On 2011-09-24 11:07, Kristofer Munsterhjelm wrote:
Toby Pereira wrote:
Most of the discusssion on this group is about single-winner methods and while it's important to get things right for elections with single winners, I don't think I can be alone in thinking that with parliamentary elections, the gap (in quality) between any half-decent PR method and the "best possible" single-winner method would be greater than the gap between the best possible single-winner method and FPTP. I don't know so much about in America or other places (in terms of how realistic it is), but I certainly think that in the UK, that is where we should be concentrating. I don't think it's particularly realistic in the UK anyway, but I think we're probably more likely to get some form of PR than any of Approval/Range/Condorcet/Majority Judgement - and not forgetting SODA.

I'll generally agree on this. Collective bodies, like parliaments, houses, senates, and so on, have the property that their individual members can check each other if picked properly. Thus, I'm inclined to think that such bodies will be much less prone to going corrupt than will single-winner positions (executives chosen by the people, etc). However, the body has to be picked in a representative manner, or the corruption can simply be arranged behind the scenes. See, for instance, the New York history prior to and under STV.
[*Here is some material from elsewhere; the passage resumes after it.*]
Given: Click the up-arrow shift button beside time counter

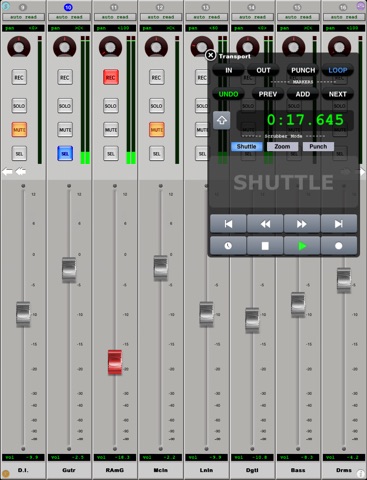Looking at the screenshot, I should coord(222,120).
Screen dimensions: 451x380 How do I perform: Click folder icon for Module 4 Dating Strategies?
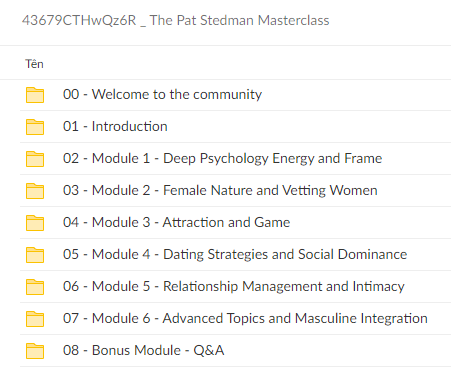point(35,255)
If switching to PR has the potential for greater improvement than switching to a good single-winner system (away from Plurality), that is good news for us -- because the most well known reform types for PR (party list, STV) actually work. PR countries are multiparty ones (with a few exceptions). The most well known single-winner reform, however, (IRV,) does not have that kind of track record. Australia has a PR house and a single-winner IRV house, and the Duvergerian effect of the latter seems stronger than the anti-Duvergerian effect of the former, since (to my knowledge) they have a two-and-a-half party system there.